За окном стало светлее.
Поднявшись с кресла, Кристина прошла к ночному столику. Бутылка «Южного комфорта» была не только пуста, но уже успела высохнуть. «А где же та, что мне подарили? Неужели я забыла ее принести?»
Она сделала круг по комнате, а затем села на постель. «Исправить свою жизнь, — стрельнуло в ее голове. — Исправить жизнь. Не смерти я боюсь, — подумала Кристина, утирая мокрое лицо. — Нет, не ее. Я будущего боюсь».
Кристина вспомнила прошлогодний зимний карнавал, когда они с Джимом слепили большого снеговика на университетской площади. Это заняло у них два часа, и Джим к концу дня очень замерз, но не ушел, пока они не нашли шляпу и угольки для глаз. Он даже сбегал в магазин напротив и принес морковку для носа. Кристина еще удивилась тогда, что у них там нашлась в такое время свежая морковка. Джим любил тогда Кристину. Возможно, не очень сильно, но любил. Несмотря на Эдинбург.

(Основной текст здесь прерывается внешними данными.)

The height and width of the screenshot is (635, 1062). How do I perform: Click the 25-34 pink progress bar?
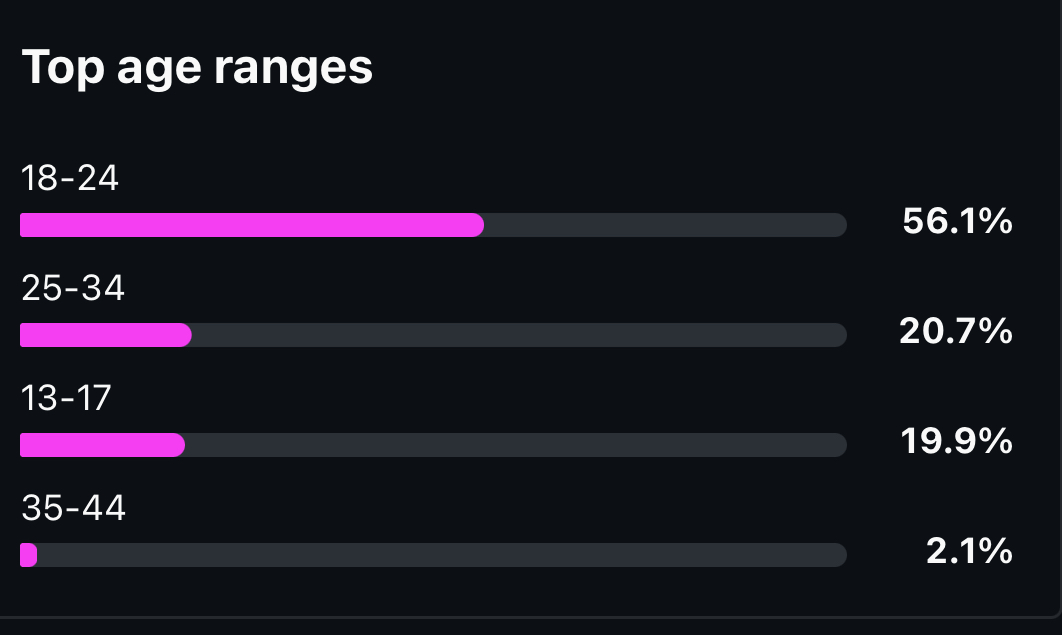point(106,335)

Кристине захотелось вдруг, чтобы Джим сказал ей прямо и открыто, что не любит: «Я не люблю тебя, Кристина. Если бы любил, то, возможно, мог бы спасти тебя своей любовью. Вытащить из этой темной трясины, в которой ты завязла. Возможно, я мог бы сделать тебя счастливой… и свободной. Своей любовью я мог бы освободить тебя, мог бы заставить забыть этого сумасброда. Но я не люблю тебя, а это означает, что ты спасена не будешь. Нет, не будешь. Играй в свой баскетбол, играй себе на здоровье, спрячься вся в этой игре. Пиши статьи для «Обозрения». Заботься об Эвелин. Но нет тебе спасения».

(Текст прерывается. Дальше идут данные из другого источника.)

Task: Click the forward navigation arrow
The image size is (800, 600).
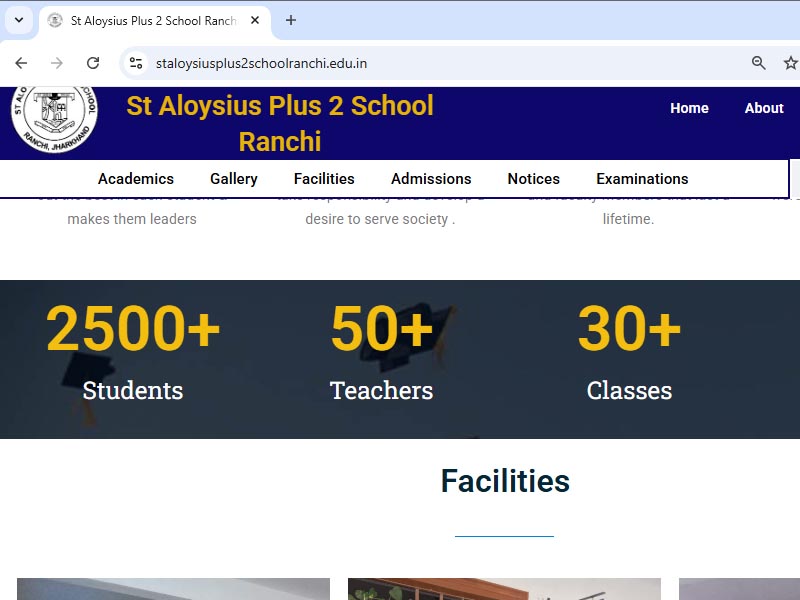Action: click(57, 63)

Кристина набросила на себя что-то из одежды и выскользнула из комнаты. Она направилась вниз по лестнице к Джиму.
— Джимми, проснись, — мягко проговорила она, сев к нему на постель. — Мне надо с тобой поговорить.

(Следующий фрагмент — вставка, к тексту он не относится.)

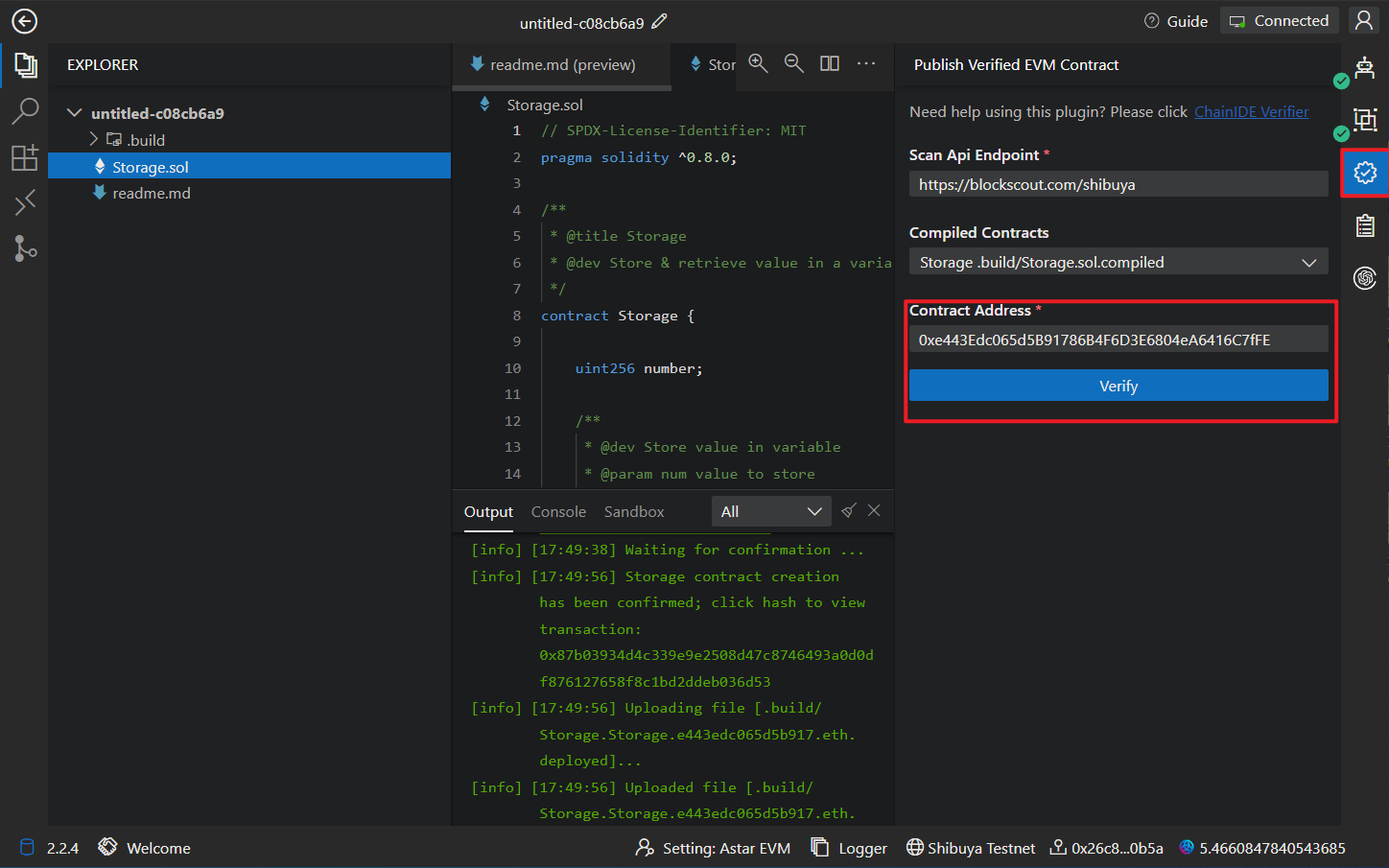Click the blue Verify button
This screenshot has width=1389, height=868.
1118,386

Она слегка его встряхнула. Он застонал и повернулся спиной. Она снова попыталась его разбудить:
— Пожалуйста. Проснись, Джим.
Вначале он ничего не соображал:
— Который час?
— Еще рано. До рассвета далеко.
— О-о-о, — простонал он. — У меня же занятия завтра. Пожалуйста!
— Никаких «пожалуйста», — сказала Кристина. Тогда Джим сел, опершись спиной о стену:
— Ну что?
Кристина потерла ладонями лицо:
— Джимбо, я просто не знаю, что и думать. Мне показалось, что у нас с тобой все кончено.
— Показалось? — усмехнулся он.
— Джим, мне очень жаль. — Взглянуть на него она сейчас была не в силах. Кристина сползла с постели и встала на колени. — Я не могу сделать тебя счастливым?
— Это верно. Но все потому, что к этому ты не приложила никаких усилий.
— Я старалась.
— Ты не старалась. Ты была слишком занята своим баскетболом, и «Красными листьями», и даже «Обозрением»…
— Да я в «Обозрении» этом работала только из-за тебя.
— А вот таких одолжений мне не надо, — резко бросил он.
— Слушай, ты ведь тоже не сделал меня счастливой.
— Крисси, тебя невозможно сделать счастливой.
— Откуда ты знаешь? — произнесла она удивленно. Затем поднялась на ноги и принялась возбужденно ходить из угла в угол. — Что ты сделал для этого? Ты хотя бы пытался?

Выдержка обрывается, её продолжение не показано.